# Task to carry out
Once you have located the line containing "The height and width of the screenshot is (1084, 1120)." in the material below, return it exactly along with each line after it through the line containing "The height and width of the screenshot is (822, 1456).".

** Dataset follows **

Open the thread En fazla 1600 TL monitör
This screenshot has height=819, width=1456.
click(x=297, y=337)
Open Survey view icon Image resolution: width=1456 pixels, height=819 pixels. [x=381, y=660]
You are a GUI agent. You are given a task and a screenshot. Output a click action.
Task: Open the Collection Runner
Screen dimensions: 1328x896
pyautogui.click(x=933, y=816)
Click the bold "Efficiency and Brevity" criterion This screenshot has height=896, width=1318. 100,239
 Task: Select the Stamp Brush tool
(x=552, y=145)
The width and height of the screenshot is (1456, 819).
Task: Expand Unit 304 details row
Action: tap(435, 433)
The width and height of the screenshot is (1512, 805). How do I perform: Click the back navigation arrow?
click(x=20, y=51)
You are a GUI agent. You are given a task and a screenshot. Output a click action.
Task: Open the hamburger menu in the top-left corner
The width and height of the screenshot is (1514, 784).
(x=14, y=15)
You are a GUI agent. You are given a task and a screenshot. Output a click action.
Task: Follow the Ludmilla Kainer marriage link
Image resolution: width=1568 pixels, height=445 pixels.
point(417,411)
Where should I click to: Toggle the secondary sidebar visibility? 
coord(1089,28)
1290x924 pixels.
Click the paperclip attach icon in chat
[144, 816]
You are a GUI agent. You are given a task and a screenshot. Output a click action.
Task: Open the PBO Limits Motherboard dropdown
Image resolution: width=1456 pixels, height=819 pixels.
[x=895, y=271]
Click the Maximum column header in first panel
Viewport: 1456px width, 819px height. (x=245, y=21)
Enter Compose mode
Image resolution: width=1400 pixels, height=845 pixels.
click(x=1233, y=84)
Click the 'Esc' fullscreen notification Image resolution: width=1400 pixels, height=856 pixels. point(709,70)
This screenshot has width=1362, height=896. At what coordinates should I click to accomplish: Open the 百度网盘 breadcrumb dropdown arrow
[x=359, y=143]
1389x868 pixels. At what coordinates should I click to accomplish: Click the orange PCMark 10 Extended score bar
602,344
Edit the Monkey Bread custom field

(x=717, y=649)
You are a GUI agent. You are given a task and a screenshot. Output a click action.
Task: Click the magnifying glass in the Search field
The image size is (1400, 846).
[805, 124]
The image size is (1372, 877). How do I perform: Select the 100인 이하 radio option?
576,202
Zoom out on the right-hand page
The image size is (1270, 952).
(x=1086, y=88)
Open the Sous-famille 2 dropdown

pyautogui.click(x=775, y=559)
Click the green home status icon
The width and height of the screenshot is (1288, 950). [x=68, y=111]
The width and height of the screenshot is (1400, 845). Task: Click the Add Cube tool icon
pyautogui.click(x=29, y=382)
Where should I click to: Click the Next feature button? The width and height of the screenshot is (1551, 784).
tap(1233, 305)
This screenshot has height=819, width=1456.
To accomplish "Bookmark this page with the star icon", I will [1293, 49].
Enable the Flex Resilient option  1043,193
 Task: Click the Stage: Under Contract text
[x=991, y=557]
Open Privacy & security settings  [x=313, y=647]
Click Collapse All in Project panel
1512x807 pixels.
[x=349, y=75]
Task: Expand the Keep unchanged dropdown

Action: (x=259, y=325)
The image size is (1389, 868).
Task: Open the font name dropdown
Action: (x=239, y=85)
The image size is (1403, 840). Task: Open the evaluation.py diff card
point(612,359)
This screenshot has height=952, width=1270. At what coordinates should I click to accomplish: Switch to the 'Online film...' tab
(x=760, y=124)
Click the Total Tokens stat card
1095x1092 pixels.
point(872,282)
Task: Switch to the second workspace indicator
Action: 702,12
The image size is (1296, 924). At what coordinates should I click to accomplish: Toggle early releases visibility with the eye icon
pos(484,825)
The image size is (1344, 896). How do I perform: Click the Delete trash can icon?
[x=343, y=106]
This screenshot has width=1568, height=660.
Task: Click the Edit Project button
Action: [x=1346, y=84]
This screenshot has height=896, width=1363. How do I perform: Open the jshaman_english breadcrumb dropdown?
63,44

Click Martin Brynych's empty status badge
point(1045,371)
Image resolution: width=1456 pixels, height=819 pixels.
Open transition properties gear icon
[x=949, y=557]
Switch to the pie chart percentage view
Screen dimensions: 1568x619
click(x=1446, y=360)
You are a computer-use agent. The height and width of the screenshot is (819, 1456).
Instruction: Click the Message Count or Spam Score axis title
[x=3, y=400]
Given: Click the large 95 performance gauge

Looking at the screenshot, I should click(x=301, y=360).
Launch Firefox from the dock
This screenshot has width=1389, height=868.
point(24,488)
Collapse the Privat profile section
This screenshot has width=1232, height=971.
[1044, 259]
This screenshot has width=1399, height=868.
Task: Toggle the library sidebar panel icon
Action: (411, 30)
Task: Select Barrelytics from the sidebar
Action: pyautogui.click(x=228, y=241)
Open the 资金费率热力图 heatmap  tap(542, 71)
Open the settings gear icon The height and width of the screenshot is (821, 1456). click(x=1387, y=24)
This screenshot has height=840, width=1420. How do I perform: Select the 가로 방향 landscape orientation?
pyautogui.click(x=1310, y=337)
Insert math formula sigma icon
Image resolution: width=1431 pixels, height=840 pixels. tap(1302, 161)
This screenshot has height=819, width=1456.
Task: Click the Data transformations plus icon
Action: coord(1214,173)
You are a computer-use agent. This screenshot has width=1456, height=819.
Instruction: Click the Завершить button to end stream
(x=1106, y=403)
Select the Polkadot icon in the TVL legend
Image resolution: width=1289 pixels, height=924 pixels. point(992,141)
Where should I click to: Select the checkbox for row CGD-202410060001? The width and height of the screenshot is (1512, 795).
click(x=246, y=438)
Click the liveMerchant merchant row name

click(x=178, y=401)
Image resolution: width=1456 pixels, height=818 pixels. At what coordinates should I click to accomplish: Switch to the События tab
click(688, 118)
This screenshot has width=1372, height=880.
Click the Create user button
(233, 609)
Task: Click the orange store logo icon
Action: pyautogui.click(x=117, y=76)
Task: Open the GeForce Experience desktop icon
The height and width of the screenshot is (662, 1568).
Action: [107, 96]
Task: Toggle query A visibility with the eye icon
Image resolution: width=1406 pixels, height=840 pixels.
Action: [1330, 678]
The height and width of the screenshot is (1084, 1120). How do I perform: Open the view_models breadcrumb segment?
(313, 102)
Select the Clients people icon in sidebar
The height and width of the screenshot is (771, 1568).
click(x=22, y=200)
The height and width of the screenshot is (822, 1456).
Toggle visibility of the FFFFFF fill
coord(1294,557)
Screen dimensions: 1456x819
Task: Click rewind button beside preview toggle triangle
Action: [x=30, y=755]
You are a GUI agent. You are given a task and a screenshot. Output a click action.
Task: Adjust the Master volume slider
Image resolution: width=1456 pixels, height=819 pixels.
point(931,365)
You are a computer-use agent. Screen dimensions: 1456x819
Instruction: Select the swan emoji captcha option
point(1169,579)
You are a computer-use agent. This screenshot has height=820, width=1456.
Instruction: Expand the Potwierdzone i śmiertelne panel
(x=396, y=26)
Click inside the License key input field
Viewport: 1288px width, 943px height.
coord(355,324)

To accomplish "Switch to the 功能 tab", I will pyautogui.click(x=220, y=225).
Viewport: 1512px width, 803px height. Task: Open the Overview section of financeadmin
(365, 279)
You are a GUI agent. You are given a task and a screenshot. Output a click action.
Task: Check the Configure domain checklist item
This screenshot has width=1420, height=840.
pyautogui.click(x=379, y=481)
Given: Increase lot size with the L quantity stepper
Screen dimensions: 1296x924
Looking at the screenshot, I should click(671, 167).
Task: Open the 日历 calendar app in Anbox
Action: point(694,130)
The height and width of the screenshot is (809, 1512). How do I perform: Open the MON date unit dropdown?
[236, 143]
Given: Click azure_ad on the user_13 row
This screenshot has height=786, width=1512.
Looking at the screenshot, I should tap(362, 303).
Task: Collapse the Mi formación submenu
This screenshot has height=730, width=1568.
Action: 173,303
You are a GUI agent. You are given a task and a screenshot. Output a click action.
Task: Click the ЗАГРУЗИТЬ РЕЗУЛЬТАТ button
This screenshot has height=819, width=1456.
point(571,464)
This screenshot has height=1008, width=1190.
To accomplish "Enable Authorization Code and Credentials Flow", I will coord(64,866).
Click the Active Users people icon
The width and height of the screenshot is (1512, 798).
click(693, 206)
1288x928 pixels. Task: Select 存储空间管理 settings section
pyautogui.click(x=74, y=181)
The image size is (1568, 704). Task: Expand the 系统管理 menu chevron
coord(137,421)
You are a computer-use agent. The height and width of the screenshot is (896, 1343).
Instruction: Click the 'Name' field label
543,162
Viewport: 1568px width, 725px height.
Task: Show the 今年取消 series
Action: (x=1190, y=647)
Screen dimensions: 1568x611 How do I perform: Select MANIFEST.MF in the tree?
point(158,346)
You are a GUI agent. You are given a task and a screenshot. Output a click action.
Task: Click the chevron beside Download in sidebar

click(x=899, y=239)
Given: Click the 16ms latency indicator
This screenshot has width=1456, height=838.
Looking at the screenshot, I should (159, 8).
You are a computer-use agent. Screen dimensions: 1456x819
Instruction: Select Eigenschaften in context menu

** End of Dataset **

# Solved exercise
The height and width of the screenshot is (1084, 1120). How do I perform: Open the view_models breadcrumb segment?
(313, 102)
Select the Clients people icon in sidebar
The height and width of the screenshot is (771, 1568).
click(x=22, y=200)
The height and width of the screenshot is (822, 1456).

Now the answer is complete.